**EXERCISE PROMPT:** Every record below is to be restated verbatim, though its images are not.
TASK MATERIAL: Begin
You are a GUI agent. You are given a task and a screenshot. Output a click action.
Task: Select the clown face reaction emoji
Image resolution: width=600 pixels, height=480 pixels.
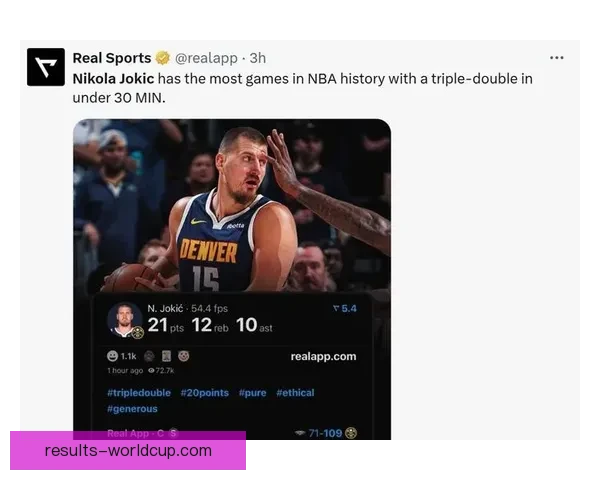[x=184, y=356]
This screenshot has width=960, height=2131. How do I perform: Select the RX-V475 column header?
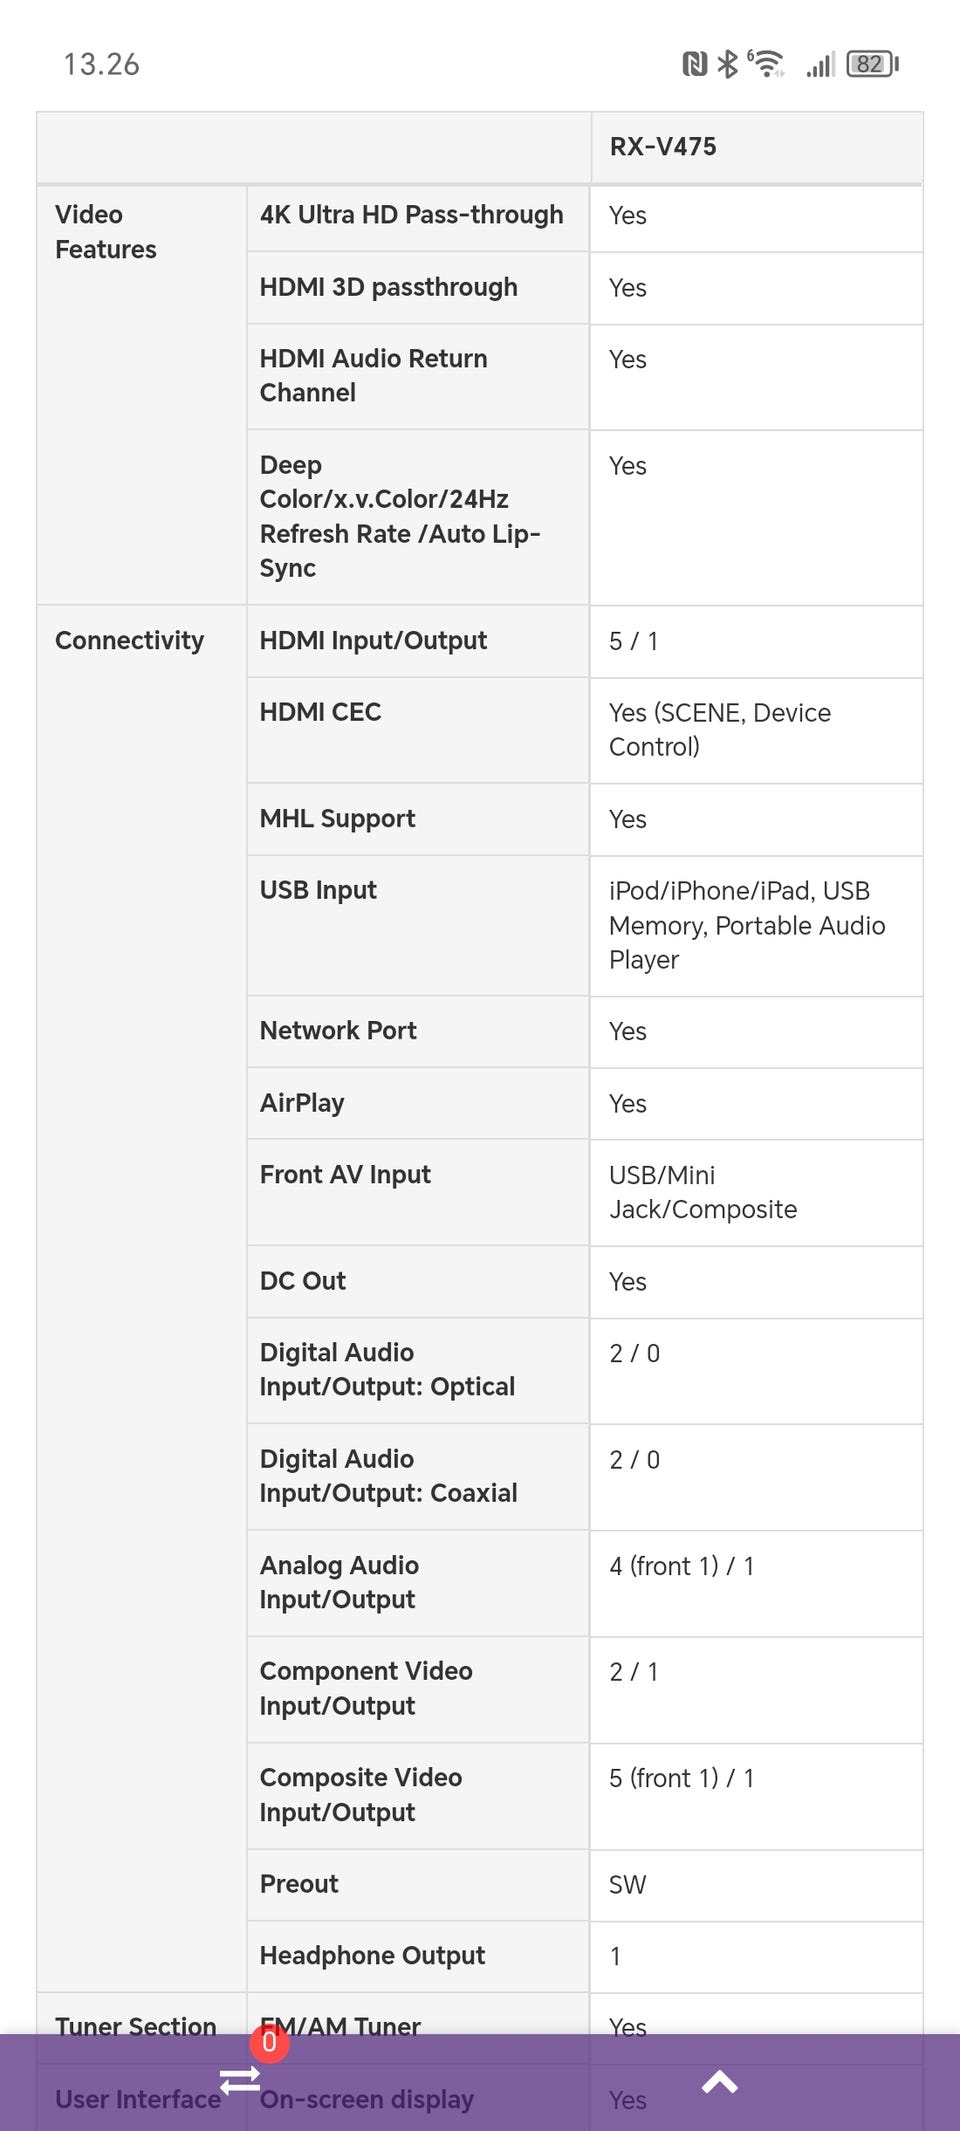pyautogui.click(x=663, y=147)
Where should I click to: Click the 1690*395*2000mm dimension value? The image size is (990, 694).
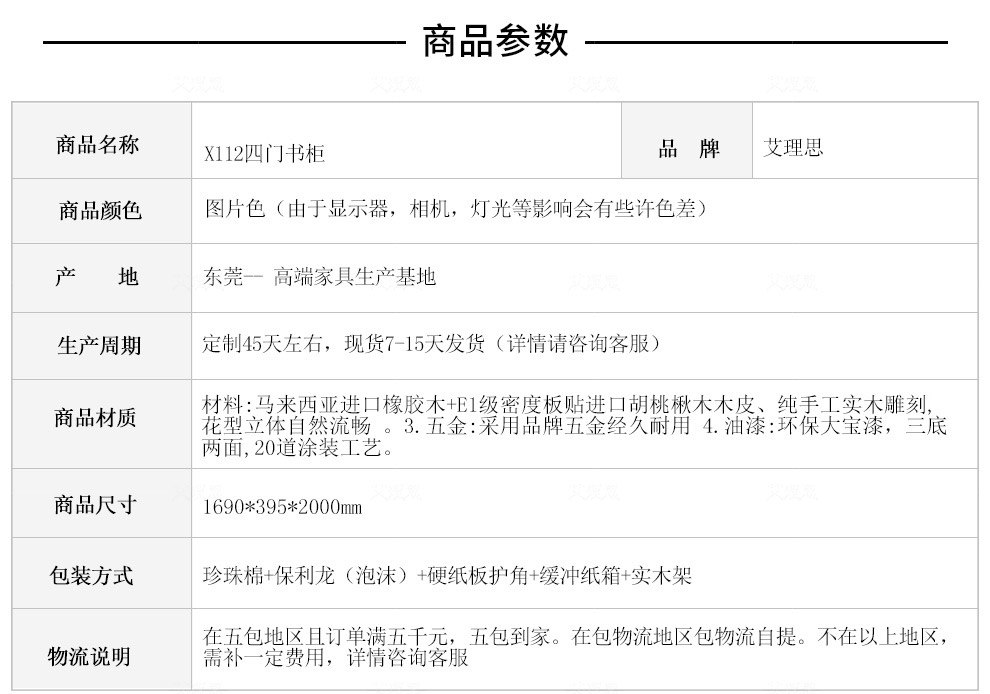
TASK MATERIAL: End
**EXPECTED ANSWER:**
You are a GUI agent. You are given a task and a screenshot. Output a click action.
Task: Select the clown face reaction emoji
Image resolution: width=600 pixels, height=480 pixels.
[x=184, y=356]
This screenshot has width=960, height=2131. How do I perform: Select the RX-V475 column header?
pyautogui.click(x=663, y=147)
Where should I click to: Click the 1690*395*2000mm dimension value? The image size is (990, 694).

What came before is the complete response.